- Born: February 17, 1943 Paris, France
- Died: March 2, 2012 (aged 69) Fontenay-les-Briis, France
- Occupations: Actor; musician; lyricist; artistic director;
- Years active: 1969–2012

= Gérard Rinaldi =

French actor and musician (1943–2012)

Gérard Rinaldi (February 17, 1943 - March 2, 2012) was a French actor, musician, lyricist, artistic director and singer with Les Charlots.

==Death==
Rinaldi died of lymphoma on March 2, 2012. He was 69. A few days later, holding back his tears Jean Sarrus (Les Charlots) paid homage to his friend and had this to say about him : "Gérard was the soul of Les Charlots. He excelled in everything he did : he had this wonderful singing voice, but mostly as a writer, that's what he liked to do above everything else : writing songs. I admired his great sense of humor and his ability to laugh about everything, all the time. As he was dying, he even made us laugh about his cancer, I saw him on his hospital bed and he just tried to make me laugh in spite of the morphine kicking in. I'm going to miss him a lot." Luis Rego (Les Charlots) also reacted to his friend's death, saying that he was very sad and had a lot of admiration for Gérard Rinaldi : "he was so gifted that he would have had a great career even without Les Charlots".

Ten days after Rinaldi's death, the theatre world was reunited at Le Théâtre de la Michodière in Paris for a special homage.
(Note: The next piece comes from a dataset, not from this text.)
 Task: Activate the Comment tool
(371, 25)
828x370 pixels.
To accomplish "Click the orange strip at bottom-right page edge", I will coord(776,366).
Ex-members of Les Charlots Jean Sarrus, Jean-Guy Fechner and Richard Bonnot (Rinaldi's replacement in the group from 1986 to 1992) were present to pay their respects. Actors Gérard Jugnot, Marie-Anne Chazel, Marie-Pierre Casey, Marthe Villalonga and many others paid their respects to their friend.

The Théâtre de la Michodière was chosen for the homage, because Rinaldi had appeared there four times in his stage career 1986 Double Mixte, 1992 La Puce à L'Oreille, 1994 Bobosse, 2004 Le Canard à l'Orange.

==Partial filmography==

- La grande java (1971) - Philippot
- Daisy Town (1971)
- Les Bidasses en folie (1971) - Gérard
- Stadium Nuts (1972) - Gérard
- Les Charlots font l'Espagne (1972) - Gérard
- The Big Store (1973) - Gérard
- I Don't Know Much, But I'll Say Everything (1973) - Un soldat (uncredited)
- The Four Charlots Musketeers (1974) - Planchet
- The Four Charlots Musketeers 2 (1974) - Planchet
- Les bidasses s'en vont en guerre (1974) - Gérard
- Trop c'est trop (1975)
- Bons Baisers de Hong Kong (1975) - Gérard
- Et vive la liberté! (1978) - Gérard
- Les Charlots en délire (1979) - Gérard de
- Les Charlots contre Dracula (1980) - Gérard
- Le retour des bidasses en folie (1983) - Un bidasse
- Charlots connection (1984) - Gérard
- Descente aux enfers (1986) - Elvis
- La vie dissolue de Gérard Floque (1986) - Francis Clément
- Funny Boy (1987) - Lambros
- Feu sur le candidat (1990) - Le flic à RTL
- Al centro dell'area di rigore (1996) - Oreste
- Quelqu'un de bien (2002) - Directeur thalasso 1
- Après la pluie, le beau temps (2003) - José Bretelle

== Roles of note ==
- Watership Down - Hazel (French dub)
- The Great Mouse Detective - Ratigan (French dub)
- An American Tail - Henri (French dub)
- The Little Mermaid (1989 film) - Chef Louis (French dub)
- A Goofy Movie - Goofy (French dub)
- Balto - Steele (French dub)
- Little Shop Of Horrors - Orin Scrivello (French dub)
- An All Dogs Christmas Carol - Charlie Barkin (French dub)
- Rocko's Modern Life - Heffer (French dub)
- Tarzan - Clayton (French dub)
- The Simpsons - Mr. Burns (French dub)
- Father of the Pride - Larry (French dub)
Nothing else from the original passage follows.